# Records for processing
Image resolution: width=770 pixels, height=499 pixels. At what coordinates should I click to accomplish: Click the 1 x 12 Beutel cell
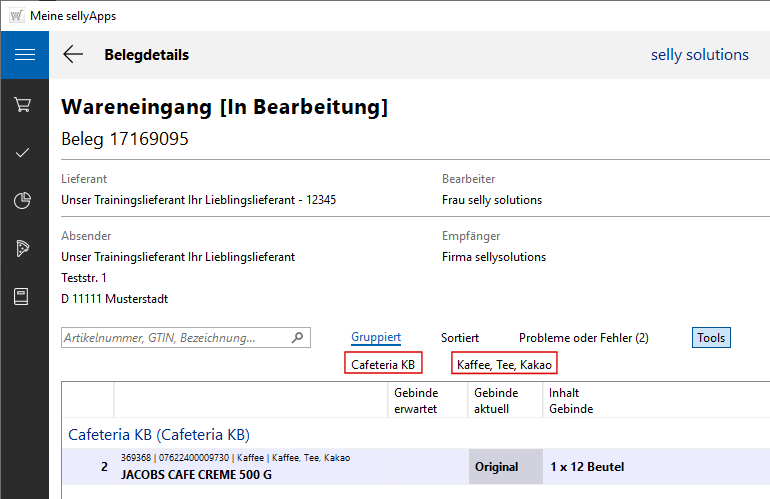click(587, 467)
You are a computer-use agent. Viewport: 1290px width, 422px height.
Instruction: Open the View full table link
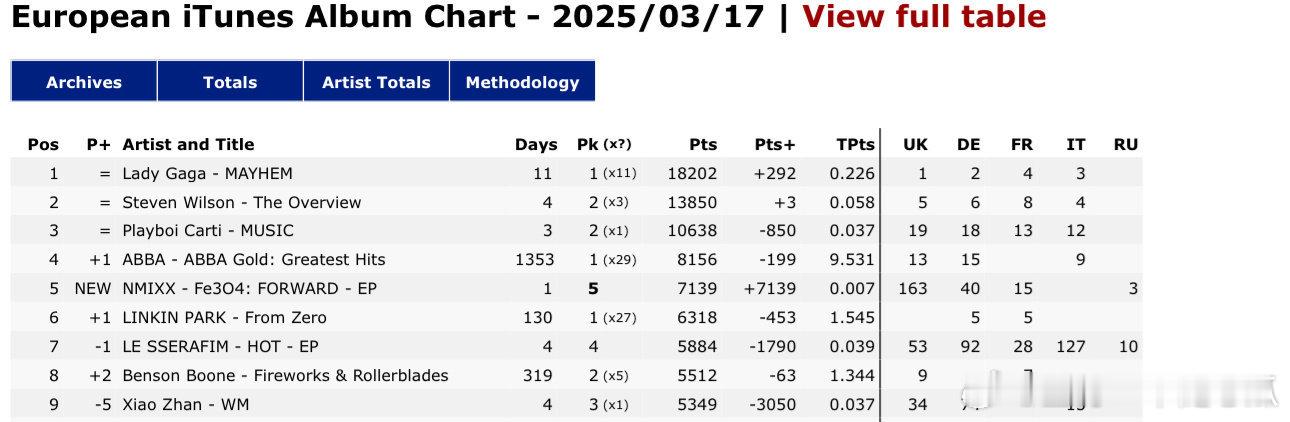point(924,17)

# How to complete this task
From the first line to the last, restate the entries exactly, without pictures.

# Result of the exercise
Image resolution: width=770 pixels, height=499 pixels. At what coordinates should I click to accomplish: Click the 1 x 12 Beutel cell
click(587, 467)
You are a computer-use agent. Viewport: 1290px width, 422px height.
Instruction: Open the View full table link
point(924,17)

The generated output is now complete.